Your instructions> List the lines as a numbered list, omitting any blank lines, for the section that begins with the line containing "Task: Click the Output panel close button" and ends with the line containing "Select the purple", including both of those lines.

Data extract>
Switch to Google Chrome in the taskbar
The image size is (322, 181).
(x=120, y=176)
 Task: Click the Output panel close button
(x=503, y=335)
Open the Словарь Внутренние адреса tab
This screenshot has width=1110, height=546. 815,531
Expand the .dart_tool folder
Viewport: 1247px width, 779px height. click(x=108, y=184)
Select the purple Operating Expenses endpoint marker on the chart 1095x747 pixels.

---

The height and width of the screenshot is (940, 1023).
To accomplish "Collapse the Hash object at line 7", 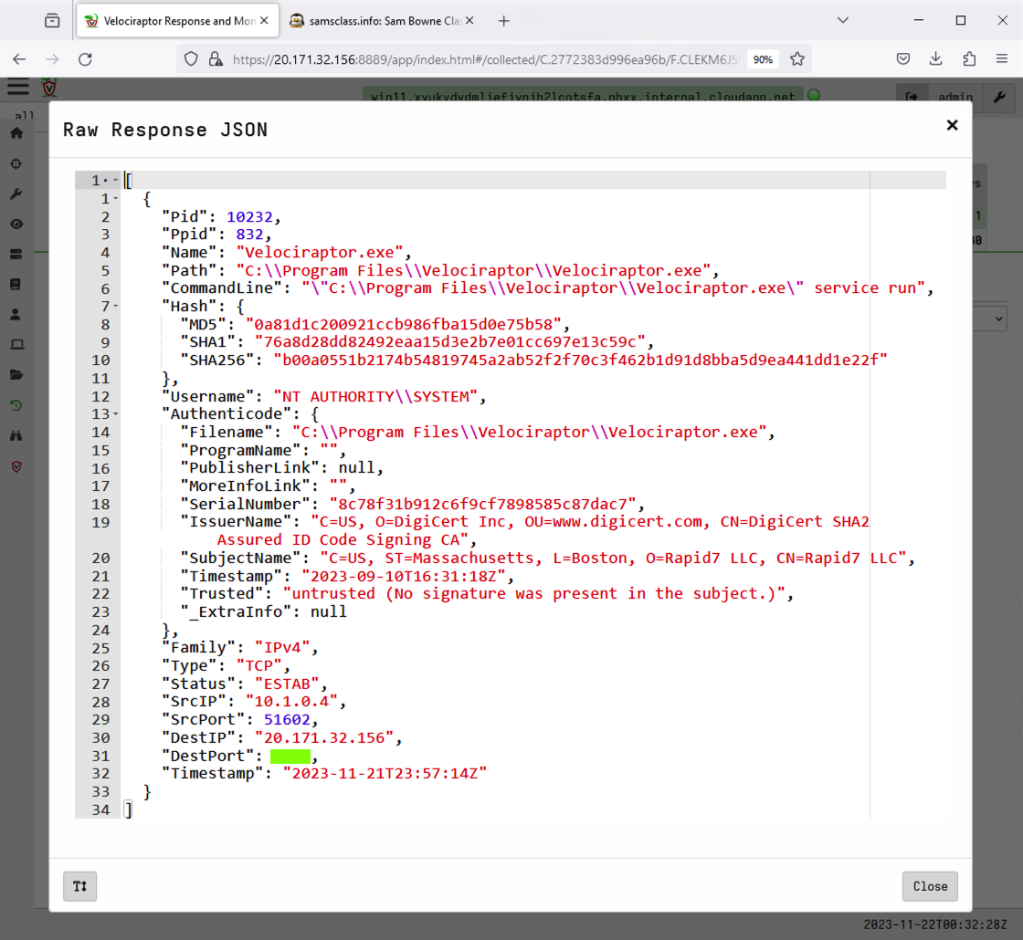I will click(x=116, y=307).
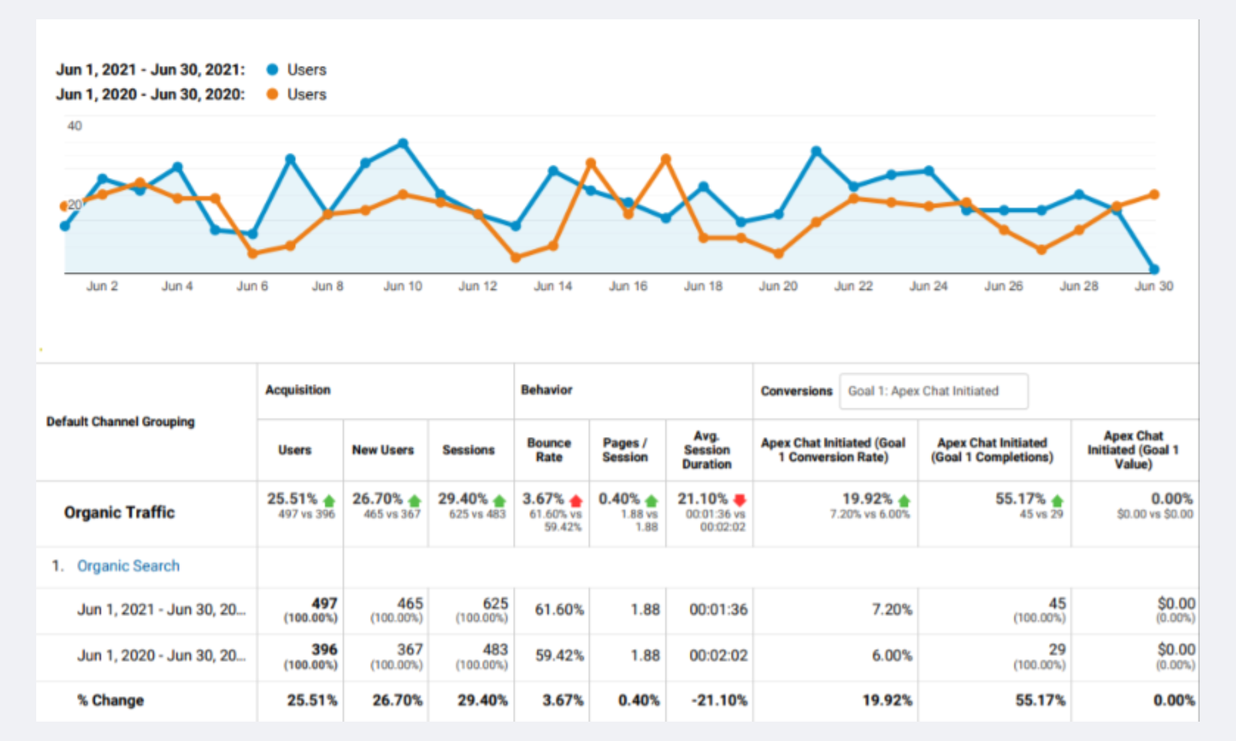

Output below>
1.  Task: Click the Output panel close button
2. (x=503, y=335)
3. Open the Словарь Внутренние адреса tab
4. This screenshot has width=1110, height=546. 815,531
5. Expand the .dart_tool folder
6. Viewport: 1247px width, 779px height. click(x=108, y=184)
7. Select the purple Operating Expenses endpoint marker on the chart 1095x747 pixels.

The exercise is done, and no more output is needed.